-- TESTO DEL DOCUMENTO --
Anche quest’anno, nell’elenco di provvedimenti collegati alla legge di bilancio, cioè il Documento di Economia e finanza 2021, è comparso, introdotto all’ultimo momento, il “titolo” – senza testo -di un disegno di legge contenente “Disposizioni per l’attuazione dell’autonomia differenziata, di cui all’articolo 116, comma 3 della Costituzione”. Tale articolo, infatti, in seguito alla modifica del Tritolo V della Costituzione nel 2001, prevede che alle regioni «possono essere attribuite ulteriori forme e condizioni particolari di autonomia»; cioè le regioni potrebbero chiedere ed ottenere di gestire in totale autonomia anche tutte le 23 materie ora di competenza dello Stato. E’ ciò che ha chiesto il Veneto. Se anche le altre regioni seguissero l’esempio del Veneto, lo Stato sarebbe annullato e sostituito da 21 piccole repubbliche. Nella Sanità si avrebbero 21 Servizi sanitari regionali diversi, con possibilità di accesso e di cura molto differenti, visto che ciascuna regione deciderebbe in proprio come e dove allocare risorse ed investimenti.

L’autonomia regionale differenziata, dunque, non è mai uscita dall’agenda e dall’attenzione dei vari governi che si sono succeduti, almeno a cominciare dal 28 febbraio 2018, data in cui il Governo Gentiloni uscente firmò, in tutta segretezza, le pre-intese con Lombardia, Veneto, Emilia Romagna. Non solo, la sua posizione si è addirittura rafforzata, perché il collegamento con la legge di bilancio esclude che possa essere sottoposta a referendum popolare: i sostenitori dell’autonomia differenziata, che sono tanti e forti, non vogliono interferenze che possano impedire il loro disegno. Tutto sta avvenendo in gran segreto e in assenza di dibattito parlamentare e tra i cittadini, una gravissima ferita alla democrazia e l’ennesima delegittimazione del Parlamento. Ciò accade nonostante si tratti di un provvedimento che andrà ad incidere fortemente sulla Costituzione e sulla forma dello Stato.

Ma perché le regioni vogliono un’autonomia differenziata e non basta l’autonomia prevista dall’Art. 5 della Costituzione? (“La Repubblica, una e indivisibile, riconosce e promuove le autonomie locali; attua nei servizi che dipendono dallo Stato il più ampio decentramento amministrativo…”). Perché vogliono ridurre al minimo l’intervento dello stato, fare quello che vogliono, investire e usare i ‘loro’ soldi senza render conto a nessuno. Questo semplificando e ascoltando i governatori.

In realtà le istanze e le ragioni di chi, dietro i governatori, davvero muove la partita dell’autonomia differenziata sono più solide e antiche. Esse rispondono alla spinta degli interessi economici e finanziari che controllano l’economia del Centro-Nord, che ambisce ad integrarsi con il centro Europa: per queste forze non è conveniente uno sviluppo omogeneo del paese che recuperi i ritardi del mezzogiorno e che abolisca le disuguaglianze territoriali e sociali perché, secondo loro, ciò si tradurrebbe in un rallentamento della crescita del Nord ed in un disallineamento rispetto alle economie forti dell’Europa. Lo si è visto anche nella distribuzione dei fondi PNRR, che, contravvenendo alle stesse indicazioni europee, sono stati scippati al Sud cui è stato attribuito non più il 65% ma il 35%.

-- OBIETTIVO --
Dal testo sull'autonomia differenziata, traduci in inglese questa frase: «Se anche le altre regioni seguissero l’esempio del Veneto, lo Stato sarebbe annullato e sostituito da 21 piccole repubbliche.»

-- DATI ESTRATTI --
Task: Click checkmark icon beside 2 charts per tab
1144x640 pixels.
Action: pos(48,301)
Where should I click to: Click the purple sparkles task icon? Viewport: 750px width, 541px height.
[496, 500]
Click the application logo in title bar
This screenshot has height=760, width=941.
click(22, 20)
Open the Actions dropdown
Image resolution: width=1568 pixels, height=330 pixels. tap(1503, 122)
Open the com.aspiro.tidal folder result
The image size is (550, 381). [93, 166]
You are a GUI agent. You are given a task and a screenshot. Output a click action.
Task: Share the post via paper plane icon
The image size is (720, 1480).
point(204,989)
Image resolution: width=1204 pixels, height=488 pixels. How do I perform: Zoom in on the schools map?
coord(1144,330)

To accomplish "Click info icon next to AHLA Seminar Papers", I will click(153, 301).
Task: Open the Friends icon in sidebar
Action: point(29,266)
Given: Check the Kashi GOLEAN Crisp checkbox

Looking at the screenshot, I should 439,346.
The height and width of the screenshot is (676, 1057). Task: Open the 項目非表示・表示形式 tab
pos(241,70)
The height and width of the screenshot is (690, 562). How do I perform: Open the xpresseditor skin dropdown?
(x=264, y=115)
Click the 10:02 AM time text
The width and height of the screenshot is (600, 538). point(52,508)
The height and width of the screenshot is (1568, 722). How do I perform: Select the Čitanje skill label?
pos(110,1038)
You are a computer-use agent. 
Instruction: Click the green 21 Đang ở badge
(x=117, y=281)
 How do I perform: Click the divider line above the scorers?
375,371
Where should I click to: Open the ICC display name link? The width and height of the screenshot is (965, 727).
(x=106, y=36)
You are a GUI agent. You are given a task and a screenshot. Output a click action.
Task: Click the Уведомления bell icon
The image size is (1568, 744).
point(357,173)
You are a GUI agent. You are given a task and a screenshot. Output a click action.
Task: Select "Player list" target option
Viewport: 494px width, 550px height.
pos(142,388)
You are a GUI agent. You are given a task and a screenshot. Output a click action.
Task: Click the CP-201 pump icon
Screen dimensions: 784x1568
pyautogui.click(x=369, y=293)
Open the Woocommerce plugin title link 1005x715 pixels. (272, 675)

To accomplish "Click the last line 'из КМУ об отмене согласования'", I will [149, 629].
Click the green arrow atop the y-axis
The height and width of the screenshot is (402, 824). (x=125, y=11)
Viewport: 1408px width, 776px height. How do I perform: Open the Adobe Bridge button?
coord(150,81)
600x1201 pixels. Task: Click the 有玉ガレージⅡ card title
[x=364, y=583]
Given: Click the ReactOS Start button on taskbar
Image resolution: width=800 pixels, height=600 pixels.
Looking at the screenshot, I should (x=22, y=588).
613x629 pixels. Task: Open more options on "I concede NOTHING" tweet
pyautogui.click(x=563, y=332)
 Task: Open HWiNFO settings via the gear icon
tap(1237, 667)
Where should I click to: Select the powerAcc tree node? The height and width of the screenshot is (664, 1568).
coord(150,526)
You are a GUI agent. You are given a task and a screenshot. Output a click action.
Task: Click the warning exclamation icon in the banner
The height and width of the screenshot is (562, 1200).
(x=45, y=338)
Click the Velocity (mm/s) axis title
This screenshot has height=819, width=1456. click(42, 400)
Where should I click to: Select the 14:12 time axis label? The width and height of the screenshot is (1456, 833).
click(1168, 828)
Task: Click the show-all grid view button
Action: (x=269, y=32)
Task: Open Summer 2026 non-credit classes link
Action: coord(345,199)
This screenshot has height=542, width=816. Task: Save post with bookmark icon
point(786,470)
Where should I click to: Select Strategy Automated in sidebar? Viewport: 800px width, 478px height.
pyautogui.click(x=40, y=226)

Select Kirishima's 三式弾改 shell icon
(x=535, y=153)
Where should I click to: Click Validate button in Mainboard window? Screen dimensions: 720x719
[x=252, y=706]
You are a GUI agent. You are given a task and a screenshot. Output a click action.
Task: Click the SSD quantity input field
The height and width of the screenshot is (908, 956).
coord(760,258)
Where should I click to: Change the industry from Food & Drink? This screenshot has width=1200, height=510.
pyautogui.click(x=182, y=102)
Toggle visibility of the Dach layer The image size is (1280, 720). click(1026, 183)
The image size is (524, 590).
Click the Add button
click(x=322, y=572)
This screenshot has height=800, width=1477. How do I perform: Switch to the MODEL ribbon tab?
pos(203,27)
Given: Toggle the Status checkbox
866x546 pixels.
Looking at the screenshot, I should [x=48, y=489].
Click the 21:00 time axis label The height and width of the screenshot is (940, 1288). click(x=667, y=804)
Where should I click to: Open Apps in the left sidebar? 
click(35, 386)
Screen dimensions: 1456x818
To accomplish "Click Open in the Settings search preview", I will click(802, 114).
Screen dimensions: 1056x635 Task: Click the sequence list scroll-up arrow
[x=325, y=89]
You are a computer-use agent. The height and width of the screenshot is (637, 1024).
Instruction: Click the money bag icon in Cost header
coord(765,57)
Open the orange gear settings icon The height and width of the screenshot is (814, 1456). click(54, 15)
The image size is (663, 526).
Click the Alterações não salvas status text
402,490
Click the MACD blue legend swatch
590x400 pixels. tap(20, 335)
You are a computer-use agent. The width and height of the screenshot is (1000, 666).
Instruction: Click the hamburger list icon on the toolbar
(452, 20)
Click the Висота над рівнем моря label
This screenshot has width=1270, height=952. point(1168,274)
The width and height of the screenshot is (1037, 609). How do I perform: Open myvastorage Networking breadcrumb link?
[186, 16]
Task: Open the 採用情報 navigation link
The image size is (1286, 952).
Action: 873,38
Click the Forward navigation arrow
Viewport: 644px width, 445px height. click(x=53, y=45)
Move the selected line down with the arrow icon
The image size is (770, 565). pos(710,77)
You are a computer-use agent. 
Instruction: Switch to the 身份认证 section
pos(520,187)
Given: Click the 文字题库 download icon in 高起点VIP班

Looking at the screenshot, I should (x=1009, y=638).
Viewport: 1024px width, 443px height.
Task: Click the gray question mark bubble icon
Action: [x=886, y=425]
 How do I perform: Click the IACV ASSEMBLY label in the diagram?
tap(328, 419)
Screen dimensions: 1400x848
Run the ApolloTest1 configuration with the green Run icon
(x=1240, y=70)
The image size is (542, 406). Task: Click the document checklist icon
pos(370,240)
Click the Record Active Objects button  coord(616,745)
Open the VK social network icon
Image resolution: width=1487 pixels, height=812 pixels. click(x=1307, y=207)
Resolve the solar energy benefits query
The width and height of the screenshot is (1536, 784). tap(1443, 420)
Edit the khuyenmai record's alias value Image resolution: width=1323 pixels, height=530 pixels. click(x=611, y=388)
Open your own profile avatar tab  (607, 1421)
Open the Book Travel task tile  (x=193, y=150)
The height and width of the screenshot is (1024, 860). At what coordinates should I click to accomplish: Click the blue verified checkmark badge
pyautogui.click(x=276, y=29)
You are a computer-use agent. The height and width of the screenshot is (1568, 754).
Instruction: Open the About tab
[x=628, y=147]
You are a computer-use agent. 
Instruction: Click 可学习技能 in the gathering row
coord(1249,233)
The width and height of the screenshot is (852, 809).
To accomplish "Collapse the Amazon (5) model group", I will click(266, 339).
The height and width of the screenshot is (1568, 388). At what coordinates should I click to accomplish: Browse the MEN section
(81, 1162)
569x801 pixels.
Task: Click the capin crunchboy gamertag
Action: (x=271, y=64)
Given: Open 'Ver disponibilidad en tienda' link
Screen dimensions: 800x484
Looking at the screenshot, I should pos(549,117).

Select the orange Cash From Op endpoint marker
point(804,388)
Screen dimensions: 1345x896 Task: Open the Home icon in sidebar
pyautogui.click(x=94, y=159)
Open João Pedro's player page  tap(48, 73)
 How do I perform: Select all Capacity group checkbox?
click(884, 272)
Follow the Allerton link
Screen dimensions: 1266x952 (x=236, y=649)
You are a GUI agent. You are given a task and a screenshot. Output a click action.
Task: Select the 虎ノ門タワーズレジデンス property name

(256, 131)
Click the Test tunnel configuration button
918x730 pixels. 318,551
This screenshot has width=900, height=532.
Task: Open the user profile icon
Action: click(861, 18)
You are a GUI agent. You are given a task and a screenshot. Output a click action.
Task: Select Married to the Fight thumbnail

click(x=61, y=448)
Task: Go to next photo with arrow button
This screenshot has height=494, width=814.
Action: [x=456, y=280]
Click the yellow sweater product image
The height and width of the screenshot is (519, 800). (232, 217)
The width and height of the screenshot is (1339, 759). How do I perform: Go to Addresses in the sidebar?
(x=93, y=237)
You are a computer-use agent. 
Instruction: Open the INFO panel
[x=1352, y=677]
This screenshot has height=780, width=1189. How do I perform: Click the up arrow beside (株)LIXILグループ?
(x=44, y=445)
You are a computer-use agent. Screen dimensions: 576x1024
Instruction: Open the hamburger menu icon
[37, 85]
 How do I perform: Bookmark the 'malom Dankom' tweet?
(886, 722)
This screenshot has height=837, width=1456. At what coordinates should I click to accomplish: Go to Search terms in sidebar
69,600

-- SOLUZIONE SCRITTA --
If the other regions also followed Veneto's example, the State would be wiped out and replaced by 21 small republics.